Reports commented line as an issue

[MVrachev]

I have my file test.js.
I use it to run different tests to understand how detect-secrets works.

When I scan this file with the command:
detect-secrets scan test.js

I get as a result:

  "results": {
    "test.js": [
      {
        "hashed_secret": "edbd2994e5980ce68a498791abc1fb9c40f6bb43",
        "line_number": 13,
        "type": "Secret Keyword"
      },
      {
        "hashed_secret": "daefe0b4345a654580dcad25c7c11ff4c944a8c0",
        "line_number": 68,
        "type": "Private Key"
      },
      {
        "hashed_secret": "99b5e14eaf6b7cd863796dab48ae736be2ac6b53",
        "line_number": 77,
        "type": "Basic Auth Credentials"
      }
    ]
  },

The problems on line 13 and 68 are real, but not the one on line 77.

On line 77 I have:
// let basic_auth = 'http://username:whywouldyouusehttpforpasswords@example.com'

Node.js version: v11.9.0

detect-secrets version: 0.12.2

[dgzlopes]

Hi! You have to use the // pragma: whitelist secret comment for ignoring a particular line of code (Inline Whitelisting on README.md). As a note, support for text after inline whitelisting comments was added on 0.12.3, so maybe you should update.

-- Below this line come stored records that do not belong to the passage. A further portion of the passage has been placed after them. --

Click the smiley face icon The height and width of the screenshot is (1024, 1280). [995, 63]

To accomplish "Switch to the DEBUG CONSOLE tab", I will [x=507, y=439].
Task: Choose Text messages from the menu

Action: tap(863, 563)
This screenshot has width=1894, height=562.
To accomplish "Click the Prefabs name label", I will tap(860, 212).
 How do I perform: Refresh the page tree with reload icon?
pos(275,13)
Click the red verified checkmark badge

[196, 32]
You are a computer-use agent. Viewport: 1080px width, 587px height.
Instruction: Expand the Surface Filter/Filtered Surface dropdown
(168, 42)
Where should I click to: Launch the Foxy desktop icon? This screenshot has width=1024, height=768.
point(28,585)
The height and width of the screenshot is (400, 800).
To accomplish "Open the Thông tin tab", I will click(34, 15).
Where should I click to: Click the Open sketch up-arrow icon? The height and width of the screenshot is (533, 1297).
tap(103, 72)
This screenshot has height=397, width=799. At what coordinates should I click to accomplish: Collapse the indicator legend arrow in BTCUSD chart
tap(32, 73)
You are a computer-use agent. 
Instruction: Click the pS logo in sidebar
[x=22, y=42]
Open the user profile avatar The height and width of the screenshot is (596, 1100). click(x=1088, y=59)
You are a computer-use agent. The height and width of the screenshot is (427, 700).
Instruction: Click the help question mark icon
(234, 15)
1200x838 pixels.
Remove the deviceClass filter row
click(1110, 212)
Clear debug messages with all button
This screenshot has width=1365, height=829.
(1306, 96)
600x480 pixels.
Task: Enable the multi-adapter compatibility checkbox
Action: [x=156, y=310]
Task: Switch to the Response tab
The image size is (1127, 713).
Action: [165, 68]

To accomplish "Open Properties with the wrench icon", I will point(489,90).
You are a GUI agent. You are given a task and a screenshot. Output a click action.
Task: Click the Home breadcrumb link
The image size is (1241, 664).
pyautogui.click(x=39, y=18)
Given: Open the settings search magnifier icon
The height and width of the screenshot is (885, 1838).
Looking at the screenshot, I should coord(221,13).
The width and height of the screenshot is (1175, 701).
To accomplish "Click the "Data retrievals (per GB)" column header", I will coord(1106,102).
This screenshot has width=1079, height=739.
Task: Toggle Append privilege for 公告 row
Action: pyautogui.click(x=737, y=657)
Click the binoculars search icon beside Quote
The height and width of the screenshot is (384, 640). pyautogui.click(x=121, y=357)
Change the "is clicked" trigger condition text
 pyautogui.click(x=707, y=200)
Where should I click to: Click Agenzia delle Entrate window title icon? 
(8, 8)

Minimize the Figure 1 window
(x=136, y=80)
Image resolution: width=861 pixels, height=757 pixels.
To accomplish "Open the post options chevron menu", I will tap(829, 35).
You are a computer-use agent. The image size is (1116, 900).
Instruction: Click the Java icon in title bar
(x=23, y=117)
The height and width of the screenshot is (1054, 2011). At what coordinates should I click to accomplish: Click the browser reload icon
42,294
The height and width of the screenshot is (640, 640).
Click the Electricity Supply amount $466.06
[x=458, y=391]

On the other hand, testing it right now with pragma seems to behave badly as this returns a secret :

// pragma: whitelist secret let basic_auth = 'http://username:whywouldyouusehttpforpasswords@example.com'

But this works fine:

// pragma: whitelist secret let basic_auth = 'http://username:@example.com'

From checking this briefly, whitelisting fails when we have a secret inside a whitelisted comment.

[killuazhu]

@dgzlopes The inline comment needs to be on the same line. For you case, you can use

let basic_auth = 'http://username:@example.com' // pragma: whitelist secret

[dgzlopes]

Yep @killuazhu, but support for text after inline whitelisting was added (here [0]) so both examples should work! But the first one doesn't work as expected.

I mean, this actually works fine on the last version (by working fine I mean, the additional text is omitted):

// pragma: whitelist secret let basic_auth = 'http://username:@example.com'

[0] #168

[dgzlopes]

Obviously, the 'common case' is:

var key = "pass" # pragma: whitelist secret

or with after text:

var key = "pass" # pragma: whitelist secret some text

But on the edge case of having a key (this is just an example, but I mean a detect-secrets detectable key) on the comment, it doesn't work:

var key = "pass" # pragma: whitelist secret youusehttpforpasswords

Maybe this needs a look?

[MVrachev]

Thank you both for your responses!
Even if the code is commented it's still can be hardcoded credentials and it makes sense that detect-secrets scan such code and only through a specific comment to be missed.